ACTIVITY:
For the string "computer", search the entries below and copy every line where it appears.

SUPPLIED MATERIAL:
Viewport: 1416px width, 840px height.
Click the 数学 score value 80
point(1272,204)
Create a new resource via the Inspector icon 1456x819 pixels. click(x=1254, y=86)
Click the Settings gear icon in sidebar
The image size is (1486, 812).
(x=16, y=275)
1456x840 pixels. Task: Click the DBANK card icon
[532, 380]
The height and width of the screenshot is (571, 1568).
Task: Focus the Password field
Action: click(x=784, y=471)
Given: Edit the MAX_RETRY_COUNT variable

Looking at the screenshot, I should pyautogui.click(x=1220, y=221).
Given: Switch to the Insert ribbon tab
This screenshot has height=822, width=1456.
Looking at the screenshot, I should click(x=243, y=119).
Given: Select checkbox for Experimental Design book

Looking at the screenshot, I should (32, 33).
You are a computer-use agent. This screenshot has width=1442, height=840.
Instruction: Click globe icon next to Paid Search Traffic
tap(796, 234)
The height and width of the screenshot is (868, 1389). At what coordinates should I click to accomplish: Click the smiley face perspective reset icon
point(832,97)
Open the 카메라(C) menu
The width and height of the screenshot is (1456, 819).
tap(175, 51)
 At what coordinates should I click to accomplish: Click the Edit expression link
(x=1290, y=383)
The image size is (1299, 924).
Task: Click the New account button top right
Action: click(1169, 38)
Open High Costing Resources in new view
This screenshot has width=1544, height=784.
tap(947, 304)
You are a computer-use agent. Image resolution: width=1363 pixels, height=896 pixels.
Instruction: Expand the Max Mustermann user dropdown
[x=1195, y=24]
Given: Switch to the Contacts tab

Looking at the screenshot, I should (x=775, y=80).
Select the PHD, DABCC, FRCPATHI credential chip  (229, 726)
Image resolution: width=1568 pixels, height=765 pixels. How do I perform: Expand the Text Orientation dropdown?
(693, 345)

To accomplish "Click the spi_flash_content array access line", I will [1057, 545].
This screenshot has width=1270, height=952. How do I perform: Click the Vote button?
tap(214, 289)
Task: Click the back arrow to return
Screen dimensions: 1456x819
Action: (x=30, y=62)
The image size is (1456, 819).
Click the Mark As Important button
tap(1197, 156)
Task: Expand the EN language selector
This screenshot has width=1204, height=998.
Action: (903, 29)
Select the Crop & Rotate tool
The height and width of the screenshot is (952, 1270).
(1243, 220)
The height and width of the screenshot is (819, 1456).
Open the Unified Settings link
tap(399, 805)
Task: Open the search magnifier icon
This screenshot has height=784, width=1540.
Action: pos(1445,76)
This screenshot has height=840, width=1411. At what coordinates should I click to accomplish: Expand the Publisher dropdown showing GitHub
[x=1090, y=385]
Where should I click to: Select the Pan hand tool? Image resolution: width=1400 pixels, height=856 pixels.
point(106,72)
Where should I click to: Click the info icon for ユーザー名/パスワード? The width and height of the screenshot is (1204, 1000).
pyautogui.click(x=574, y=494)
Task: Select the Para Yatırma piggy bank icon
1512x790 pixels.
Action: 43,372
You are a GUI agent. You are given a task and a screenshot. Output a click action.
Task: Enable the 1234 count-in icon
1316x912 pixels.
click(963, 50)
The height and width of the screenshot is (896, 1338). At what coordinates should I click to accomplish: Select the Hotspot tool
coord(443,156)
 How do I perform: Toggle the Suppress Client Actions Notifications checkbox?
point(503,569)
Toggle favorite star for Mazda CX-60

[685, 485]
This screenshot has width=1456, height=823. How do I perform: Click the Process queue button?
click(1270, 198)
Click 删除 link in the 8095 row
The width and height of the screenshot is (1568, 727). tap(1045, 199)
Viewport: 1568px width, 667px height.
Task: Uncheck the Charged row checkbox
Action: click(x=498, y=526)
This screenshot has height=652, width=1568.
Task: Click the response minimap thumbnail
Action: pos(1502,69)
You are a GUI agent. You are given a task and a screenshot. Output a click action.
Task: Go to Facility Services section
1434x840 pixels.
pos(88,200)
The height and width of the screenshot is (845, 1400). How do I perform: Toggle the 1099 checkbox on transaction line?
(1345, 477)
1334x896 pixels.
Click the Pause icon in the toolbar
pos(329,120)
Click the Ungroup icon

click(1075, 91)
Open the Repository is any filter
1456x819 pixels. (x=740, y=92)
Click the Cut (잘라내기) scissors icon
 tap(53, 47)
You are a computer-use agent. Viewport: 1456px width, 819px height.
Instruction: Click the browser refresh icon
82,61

RESULT OF THIS TASK:
You are a computer-use agent. This screenshot has width=1442, height=840.
You are a computer-use agent. Image resolution: width=1363 pixels, height=896 pixels.
You are a computer-use agent. Viewport: 1456px width, 819px height.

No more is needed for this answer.